About Me

My photo
My dwelling in the maddness of life and motherhood.

05 August 2009

Who's Reflection is that?

It's become increasingly evident that I no longer exist, or at least my idea of me is lost in this inky world. Let me begin from this stranger's beginning about 6 weeks post partum...

I was so excited to go to the doctors and thank him for bringing my baby into this world and for being more supportive during that disorienting time than I expected. How many male docs do you expect to accept a doula in the birthing room and offer a bedside manner even in a potential emergency?! Well, I was one of the lucky ones and was eager to say thank you.

First thing first...paperwork. The sheets in front of me asked questions from the physical to the mental and my overall experience and changes and caring for my new baby...I expected this post partum fill in, but was surprised that I could outsmart the questions. Exhausted: yes; moody: sometimes; crying: um...no; sleep: never. I thought about each question carefully, knowing that certain ones were red flags. I wanted to make sure I was honest, but didn't need to be too honest. I wasn't sure that there was anything that concerning at the moment.

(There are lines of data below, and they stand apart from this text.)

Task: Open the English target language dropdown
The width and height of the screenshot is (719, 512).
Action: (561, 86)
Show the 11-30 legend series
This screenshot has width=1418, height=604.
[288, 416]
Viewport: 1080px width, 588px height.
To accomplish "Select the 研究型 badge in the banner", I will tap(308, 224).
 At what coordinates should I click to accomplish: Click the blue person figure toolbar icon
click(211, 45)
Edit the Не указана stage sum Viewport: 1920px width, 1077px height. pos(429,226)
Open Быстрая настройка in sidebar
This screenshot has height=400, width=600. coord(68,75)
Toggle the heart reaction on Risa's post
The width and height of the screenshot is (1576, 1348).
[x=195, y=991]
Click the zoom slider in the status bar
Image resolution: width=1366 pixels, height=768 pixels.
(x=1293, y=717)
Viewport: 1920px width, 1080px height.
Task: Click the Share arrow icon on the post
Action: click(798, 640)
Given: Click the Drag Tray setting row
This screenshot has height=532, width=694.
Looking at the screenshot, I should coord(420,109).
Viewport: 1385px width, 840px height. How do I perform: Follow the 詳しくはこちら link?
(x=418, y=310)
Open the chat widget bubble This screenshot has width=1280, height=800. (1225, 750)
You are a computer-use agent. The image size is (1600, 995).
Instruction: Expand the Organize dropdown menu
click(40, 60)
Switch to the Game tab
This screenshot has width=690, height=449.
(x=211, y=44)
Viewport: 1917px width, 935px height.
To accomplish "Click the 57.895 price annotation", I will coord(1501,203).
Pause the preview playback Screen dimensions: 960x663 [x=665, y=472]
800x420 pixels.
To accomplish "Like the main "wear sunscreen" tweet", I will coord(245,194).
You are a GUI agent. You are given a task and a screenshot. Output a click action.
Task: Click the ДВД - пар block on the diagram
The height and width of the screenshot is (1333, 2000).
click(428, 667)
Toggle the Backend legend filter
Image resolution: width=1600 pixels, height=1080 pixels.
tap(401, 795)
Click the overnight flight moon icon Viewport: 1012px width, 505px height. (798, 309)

What I knew about PPD ranged from the Lifetime movies about mothers hurting or even killing their helpless children accidentally in a PPD psychosis and the feud between Brook Shields and Tom Cruise. I knew it was a real illness brought on by the hormones and life changes and the stress of being a parent. I knew that I had some blues and fears, and that they should be buzz feelings, but didn't realize that was the darkness creeping into my reflection.

My 6 week check up went smoothly right down to losing those 20 pounds I had gained during pregnancy. I couldn't believe it, but my body still seemed like it had an extra 60 pounds and was shaped funny...no worries it's only been six weeks, and everything else looks and healed wonderfully. Thanks, and see you next year.